Stored data
--------------------------------

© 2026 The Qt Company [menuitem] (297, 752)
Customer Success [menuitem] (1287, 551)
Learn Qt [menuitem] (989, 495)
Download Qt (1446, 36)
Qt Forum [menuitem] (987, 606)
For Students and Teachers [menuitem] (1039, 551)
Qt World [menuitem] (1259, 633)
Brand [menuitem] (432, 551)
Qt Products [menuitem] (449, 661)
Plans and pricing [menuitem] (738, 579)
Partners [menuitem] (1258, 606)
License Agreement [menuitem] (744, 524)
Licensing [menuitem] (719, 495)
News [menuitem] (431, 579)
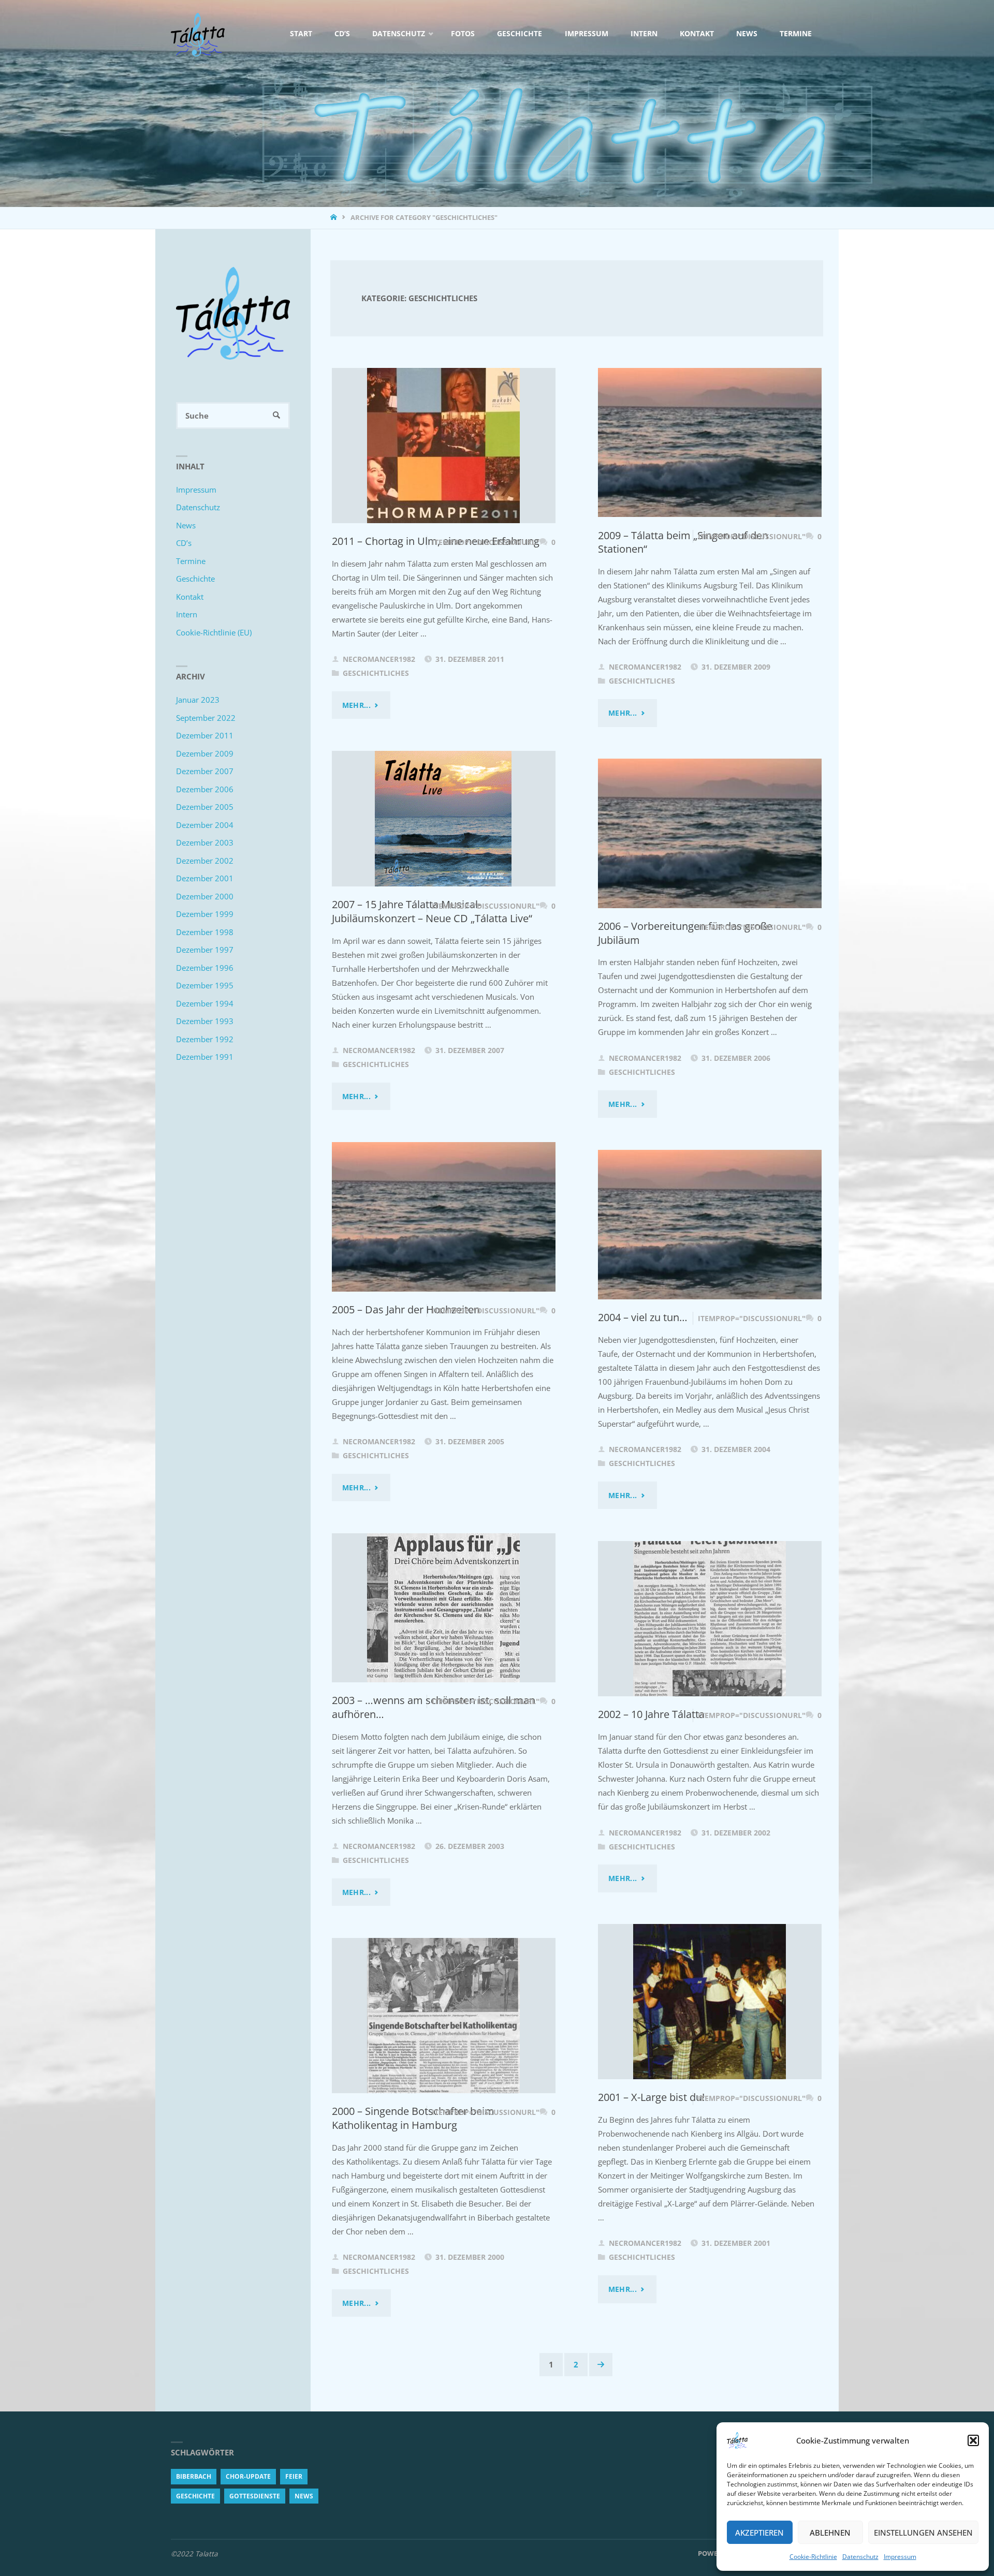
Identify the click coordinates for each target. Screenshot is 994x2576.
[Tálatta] (198, 33)
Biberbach (193, 2476)
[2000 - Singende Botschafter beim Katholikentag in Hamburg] (444, 2015)
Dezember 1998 (204, 932)
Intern (186, 614)
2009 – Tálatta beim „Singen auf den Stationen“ (683, 542)
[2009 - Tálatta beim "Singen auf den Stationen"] (710, 442)
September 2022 (206, 718)
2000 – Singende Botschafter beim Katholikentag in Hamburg (413, 2118)
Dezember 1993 (204, 1021)
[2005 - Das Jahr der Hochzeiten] (444, 1217)
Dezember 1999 (204, 914)
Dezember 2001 (204, 878)
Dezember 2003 (204, 842)
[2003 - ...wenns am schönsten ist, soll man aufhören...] (444, 1607)
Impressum (900, 2556)
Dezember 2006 (204, 789)
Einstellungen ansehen (923, 2532)
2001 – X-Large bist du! (651, 2097)
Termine (191, 561)
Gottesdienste (254, 2496)
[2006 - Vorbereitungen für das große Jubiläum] (710, 833)
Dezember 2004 (204, 825)
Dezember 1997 (204, 949)
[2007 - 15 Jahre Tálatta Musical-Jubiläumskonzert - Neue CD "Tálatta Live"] (444, 818)
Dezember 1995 (204, 985)
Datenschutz (860, 2556)
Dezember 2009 (204, 753)
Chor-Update (248, 2476)
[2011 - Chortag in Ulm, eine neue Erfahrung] (444, 445)
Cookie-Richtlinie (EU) (214, 632)
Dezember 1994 (204, 1003)
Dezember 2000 (204, 896)
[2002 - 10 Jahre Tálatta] (710, 1618)
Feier (293, 2476)
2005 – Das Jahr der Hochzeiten (406, 1309)
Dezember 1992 (204, 1039)
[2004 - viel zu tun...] (710, 1224)
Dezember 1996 (204, 968)
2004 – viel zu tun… (643, 1317)
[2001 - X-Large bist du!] (710, 2001)
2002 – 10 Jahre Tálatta (651, 1714)
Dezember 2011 (204, 735)
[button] (973, 2440)
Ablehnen (830, 2532)
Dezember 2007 (204, 771)
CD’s (184, 543)
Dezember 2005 (204, 807)
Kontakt (189, 596)
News (186, 525)
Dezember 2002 (204, 860)
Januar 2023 (198, 699)
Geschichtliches (376, 673)
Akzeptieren (759, 2532)
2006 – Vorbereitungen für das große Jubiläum (685, 933)
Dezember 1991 (204, 1057)
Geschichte (195, 578)
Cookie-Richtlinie (813, 2556)
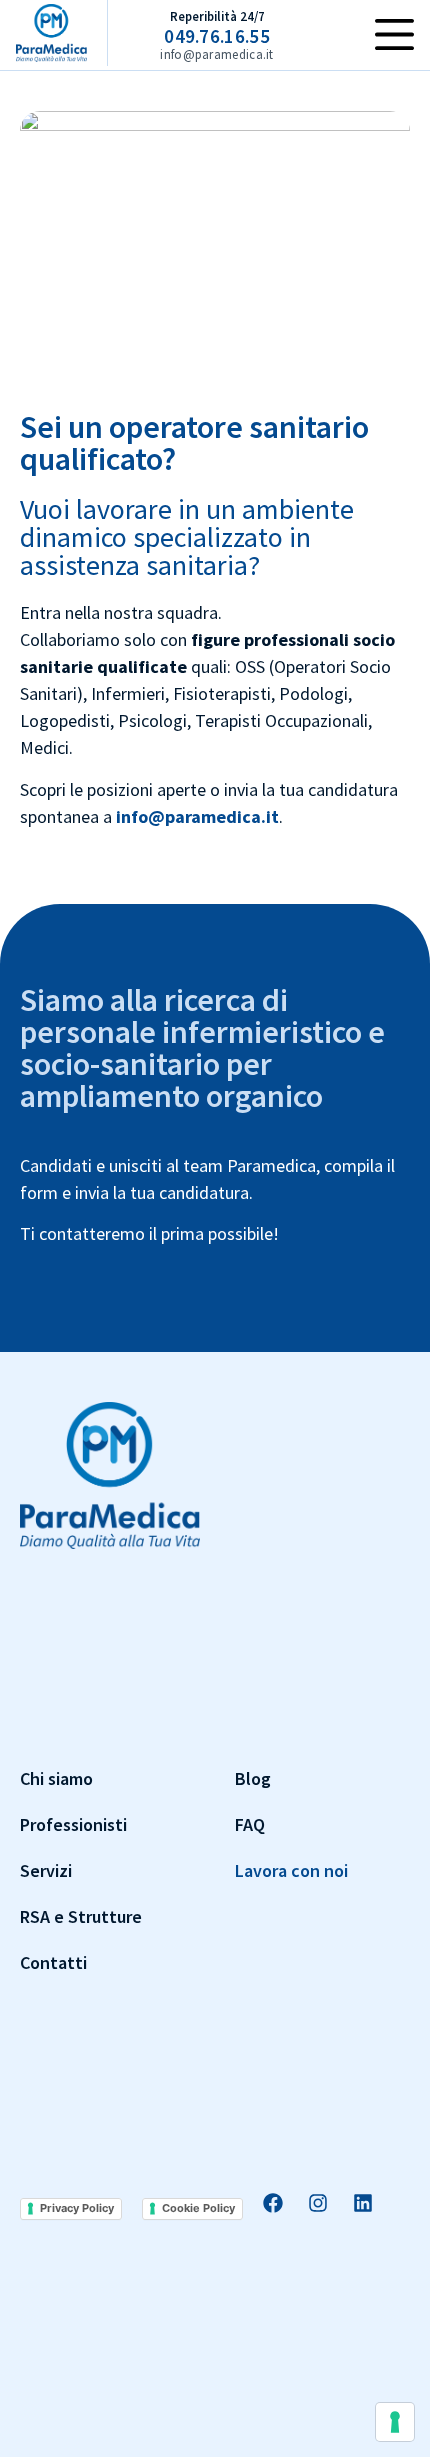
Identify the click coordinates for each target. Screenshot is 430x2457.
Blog (253, 1778)
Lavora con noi (291, 1870)
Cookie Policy (198, 2208)
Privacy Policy (77, 2208)
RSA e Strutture (81, 1916)
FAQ (250, 1824)
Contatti (53, 1962)
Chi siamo (56, 1778)
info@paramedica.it (197, 816)
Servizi (46, 1870)
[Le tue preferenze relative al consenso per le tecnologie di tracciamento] (395, 2422)
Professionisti (73, 1824)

--------------------------------

PROMPT
Lines in the data that include the word "Hamburg" should all be copied.

RESPONSE TO THE EXERCISE
[2000 - Singende Botschafter beim Katholikentag in Hamburg] (444, 2015)
2000 – Singende Botschafter beim Katholikentag in Hamburg (413, 2118)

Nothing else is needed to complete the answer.